Nevertheless, I found on google a book talking about "Gypsy slavery in Britain", arguing that it has "New research into the forcible export of Gypsies from Britain during the 17th and 18th centuries and of their sale in the slave markets of the Western colonies." Not sure how reliable is such a book, which appears to be self-published, too...
http://www.amazon.co.uk/British-Gypsy-Slavery-Caribbean-Americas/dp/1903418038
bogdan (talk) 00:55, 14 March 2008 (UTC)
Hm. Then I guess the authors who say "alone in C and E Europe" mean to say "alone in C and E Christian Europe". Though i have to say that Venetian serfdom may be racially biased, but it presumably is a different kind of institution, while the Ottomans (and rulers of Muslim world in general) were enslaving everybody and anybody, without favoring any. Oh and, yeah, that last book is most likely not a WP:RS. Dahn (talk) 01:09, 14 March 2008 (UTC)
Also, Ian Hancock also talks about Roma slavery in England, Scotland, Spain, Portugal and Russia:
While the enslavement of Roma in the Balkans is the most extensively documented, Gypsies have also been enslaved at different times in other parts of the world. In Renaissance England King Edward VI passed a law stating that Gypsies be "branded with a V on their breast, and then enslaved for two years," and if they escaped and were recaptured, they were then branded with an S and made slaves for life. During the same period in Spain, according to a decree issued in 1538, Gypsies were enslaved for perpetuity to individuals as a punishment for escaping. Spain had already begun shipping Gypsies to the Americas in the 15th century; three were transported by Columbus to the Caribbean on his third voyage in 1498. Spain's later solucion americans involved the shipping of Gypsy slaves to its colony in 18th century Louisiana. An Afro-Gypsy community today lives in St. Martin's Parish, and reportedly there is another one in central Cuba, both descended from intermarriage between the two enslaved peoples. In the 16th century, Portugal shipped Gypsies as an unwilling labor force to its colonies in Maranhão (now Brazil), Angola and even India, the Romas' country of origin which they had left five centuries earlier. They were made Slaves of the Crown in 18th century Russia during the reign of Catherine the Great, while in Scotland during the same period they were employed "in a state of slavery" in the coal mines. England and Scotland had shipped Roma to Virginia and the Caribbean as slaves during the 17th and 18th centuries; John Moreton, in his West India Customs and Manners (1793), describes seeing "many Gypsies (in Jamaica) subject from the age of eleven to thirty to the prostitution and lust of overseers, book-keepers, negroes, &c. (and) taken into keeping by gentlemen who paid exorbitant hire for their use."
bogdan (talk) 01:17, 14 March 2008 (UTC)
Hm. Yes, we should add from that source two. Perhaps confront what Guy says with Hancock's study? "However, Roma slavery is also attested in other parts of the world between the 16th and 18th centuries etc." Dahn (talk) 01:31, 14 March 2008 (UTC)

[edit] Someone big

It just dawned on me that this article is missing a big name: Ştefan Răzvan! Dahn (talk) 01:14, 14 March 2008 (UTC)

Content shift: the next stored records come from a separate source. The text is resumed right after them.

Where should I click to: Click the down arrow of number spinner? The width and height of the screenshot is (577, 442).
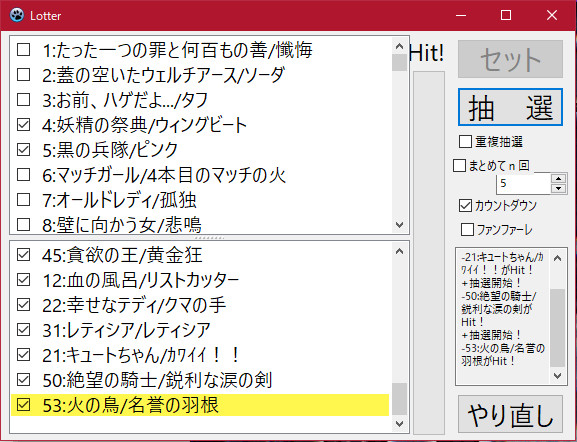559,188
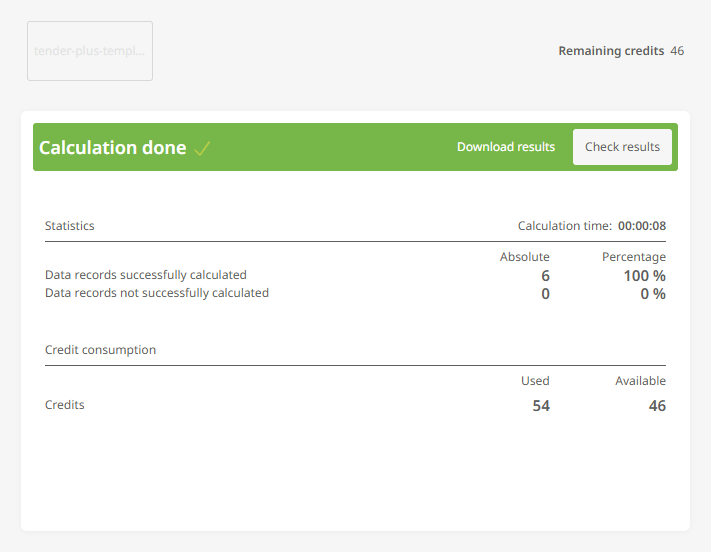Select the Statistics section heading
Screen dimensions: 711x552
tap(70, 226)
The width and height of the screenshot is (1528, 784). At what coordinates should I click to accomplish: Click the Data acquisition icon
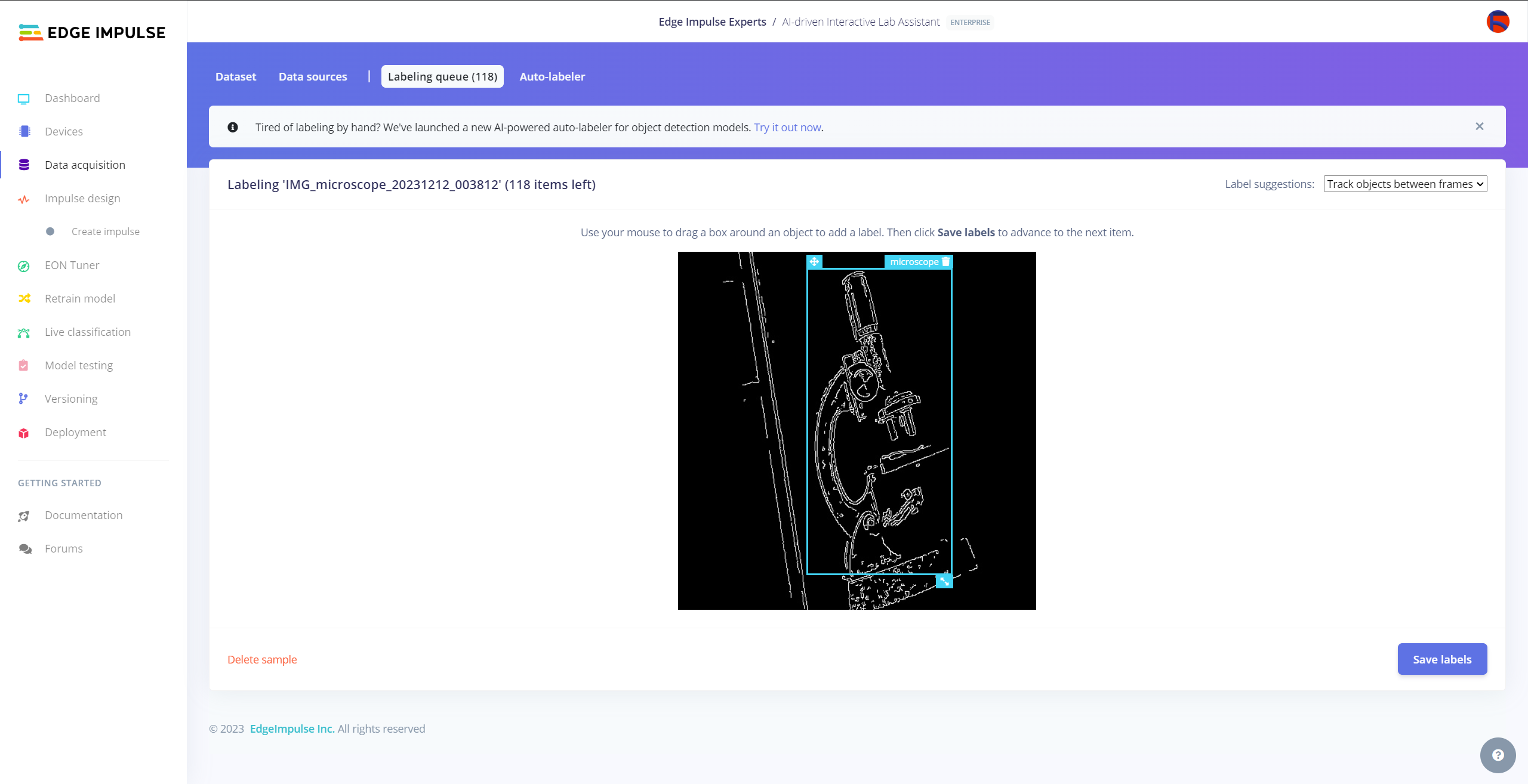coord(24,164)
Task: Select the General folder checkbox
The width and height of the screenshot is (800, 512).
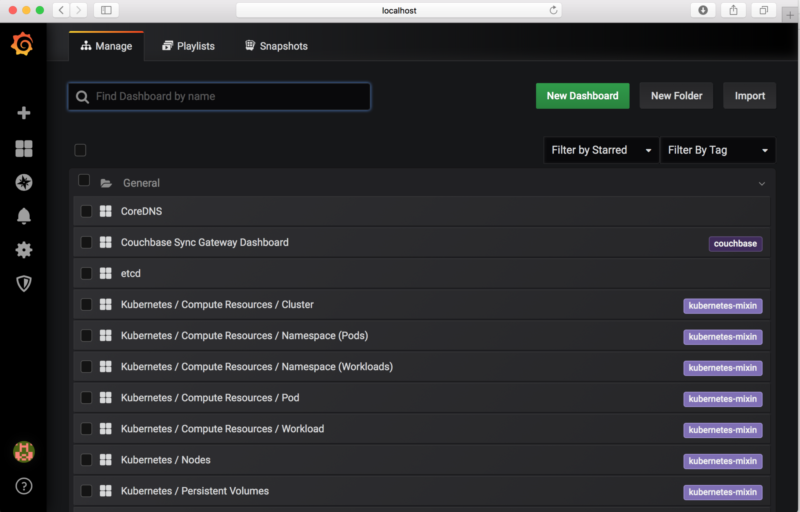Action: [x=84, y=181]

Ah, of course! :-) bogdan (talk) 01:17, 14 March 2008 (UTC)
You know, I never noticed: a Wallachian Rom freed from slavery gets to rule over Moldavia... I'm sure Anittas would find this the most unnerving tidbit of all. Ah, I so miss his speeches... not. Dahn (talk) 01:42, 14 March 2008 (UTC)
As I know it he was not Wallachian but Turkish. It says so in Wikipedia's article on him too. para15000 (talk) 01:42, 14 March 2008 (UTC)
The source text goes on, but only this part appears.